Why would Stein lie like this? Well, one can’t ever be sure how accurately one can gauge another’s motive from a distance, but three thoughts come to mind, to wit: unapologetic former speech writer for Richard Nixon; professional propagandist; the phrase “pieces of silver.”

And did you get the clue in the painting? Look again. Baby Jesus is a blue-eyed, blond-haired Aryan cherub and most definitely not the child of Levantine Jewish parents (OK, for the sake of argument, one Levantine Jewish parent and one God).

5 People have left comments on this post



» Peter said: { Apr 2, 2008 - 03:04:57 }

Exactly.
Which is why I was a little surprised, to read at the bottom of Sheril Kirsherbaum’s somewhat misguided post someone chiding PZ’s upthread comment thusly:

re: PZ Myers said *”Ben Stein daubing himself with the ashes of Dachau”* That is soooo anti-semitic…Is it only anti-semitism then, when left wing Jewish ideas are under scrutiny?
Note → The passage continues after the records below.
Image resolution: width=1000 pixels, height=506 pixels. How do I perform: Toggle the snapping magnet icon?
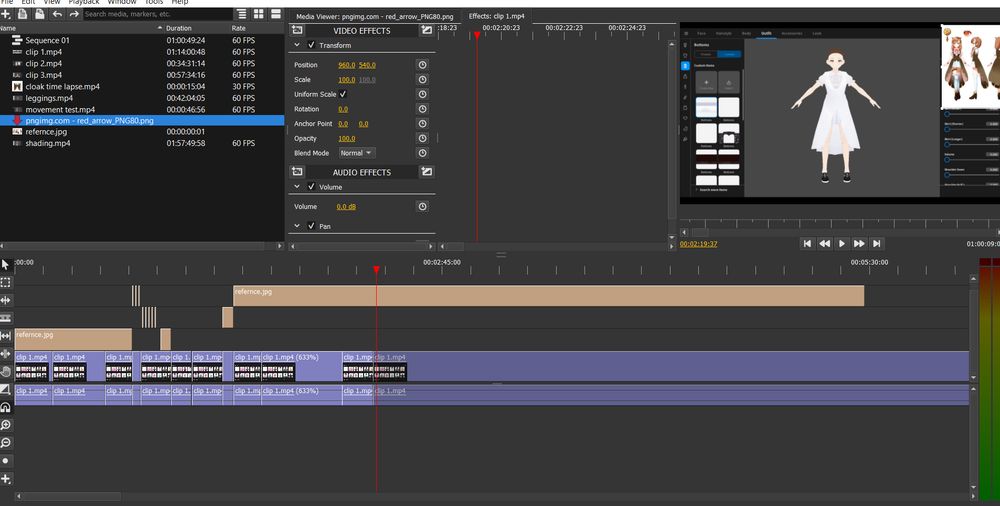coord(5,407)
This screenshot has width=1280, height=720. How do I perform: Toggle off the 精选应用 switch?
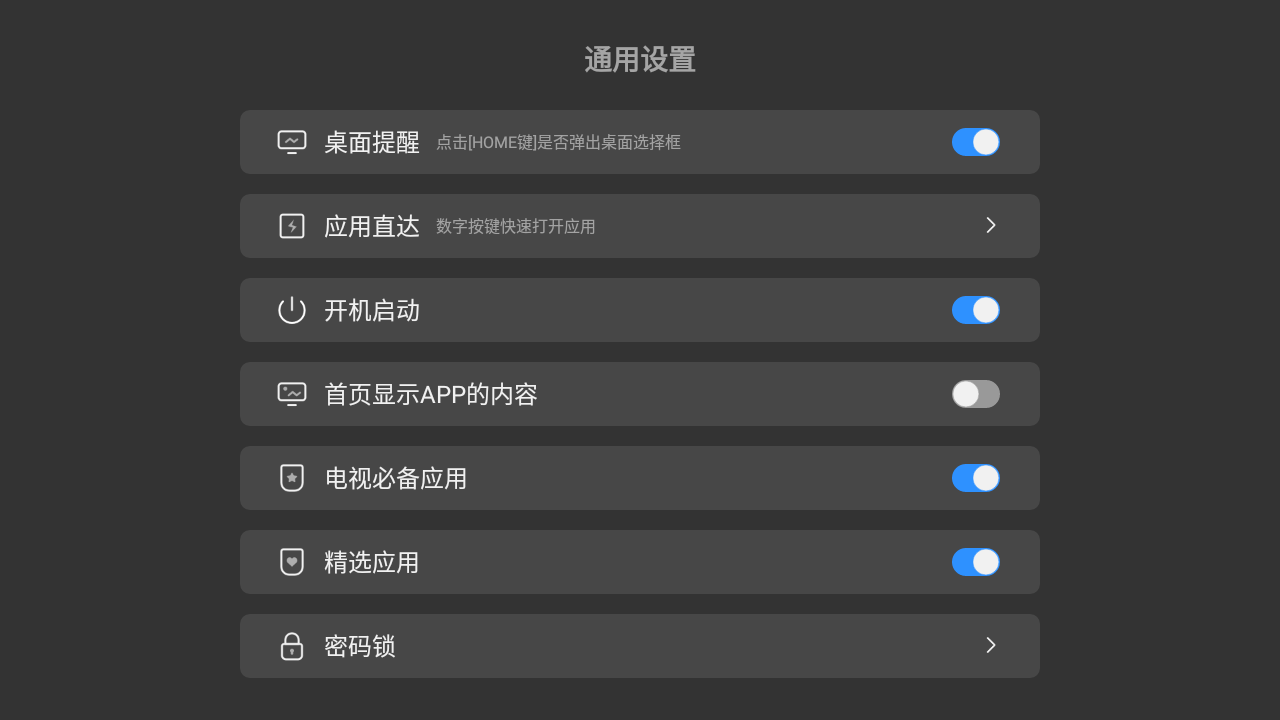975,562
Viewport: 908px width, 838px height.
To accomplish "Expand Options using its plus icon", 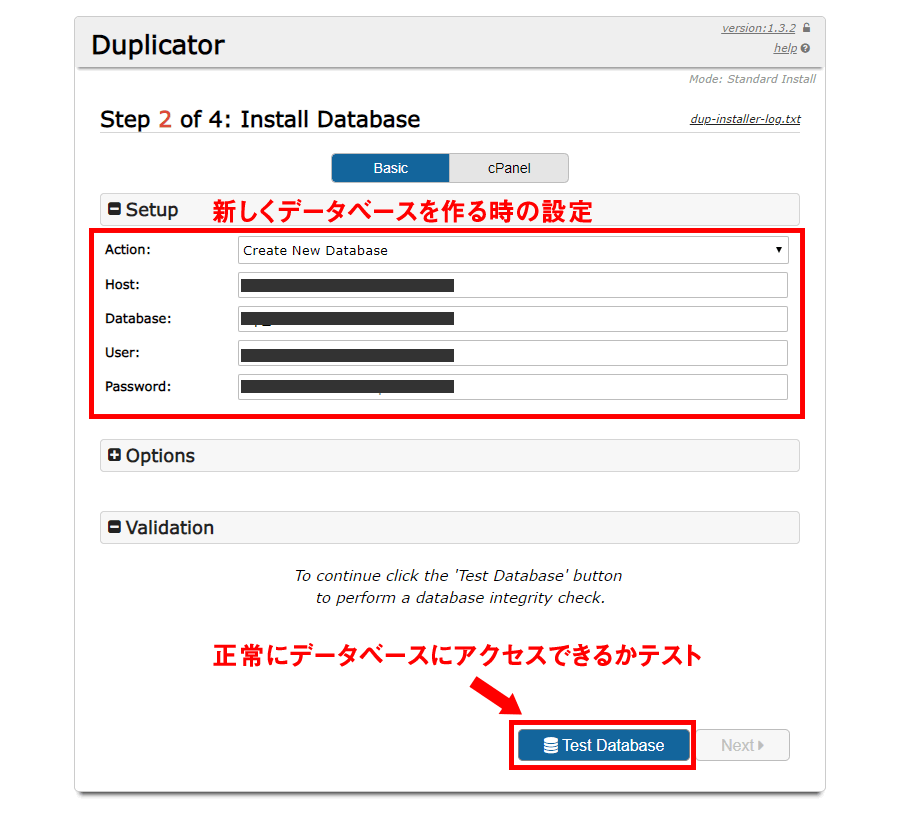I will coord(114,456).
Is ok to mock right wing jewish thought,tactical positioning, and idiocy ala Stein in such a Jew bashing way then?

Probably “the real cmf” is pretty-much alone in considering that imagery to be “Jew bashing”, but as a (very much non-practising) Jew myself let me point out that the genuinely offensive fact is that Ben Stein is, in PZ’s evocative words, “daubing himself with the ashes of Dachau”, playing on his own Jewish heritage while presenting the foolish argument that there are (any kind of) parallels between insisting on real scientific credentials when claiming to practice science and systematically murdering millions of people because of their (racial) heritage.

» Peter said: { Apr 2, 2008 - 03:04:53 }

Misplaced comma up there after “surprised”. Sorry ;)

» Peter said: { Apr 2, 2008 - 03:04:37 }

Shit, and I misspelled “Kirshenbaum”. *sigh*

» Chris Lawson said: { Apr 2, 2008 - 04:04:39 }

That’s why I think Ben Stein was such an inspired choice to head this documentary. He’s got a long track record of supporting hard-right-wing causes and being horrendously mercenary about it, and he’s Jewish (although I have no idea how actively observant he is). Being Jewish gives him two major selling points to his masters: (i) he is one of the very few ID people coming from a non-Christian background and can therefore encourage their deceitful line that ID isn’t just Christian fundamentalism, and (ii) he can repeat that old Creationist lie about Darwin leading to Hitler, safe in the knowledge that any rebukes or counter-arguments can be labelled anti-Semitic regardless of the whether they actually are.

As such, the very presence of Ben Stein as the host of the film is a calculated tactic to improve the effectiveness of the deceit. It is such a clever masterstroke that Stein himself and his production team don’t need to raise the charge of anti-Semitism themselves. Clueless *pro-evolution* writers will do it for them. As your example attests.

» Peter Hollo said: { Apr 2, 2008 - 09:04:42 }

All the more reason for us to speak out about it! (Rather than ignore it in the hope it’ll go away…)

In my continuing self-editing (I’m a self-editing Jew!), I must point out that I managed to recall that “practise” is the correct spelling of the verb, but I still misspelled it in my comment.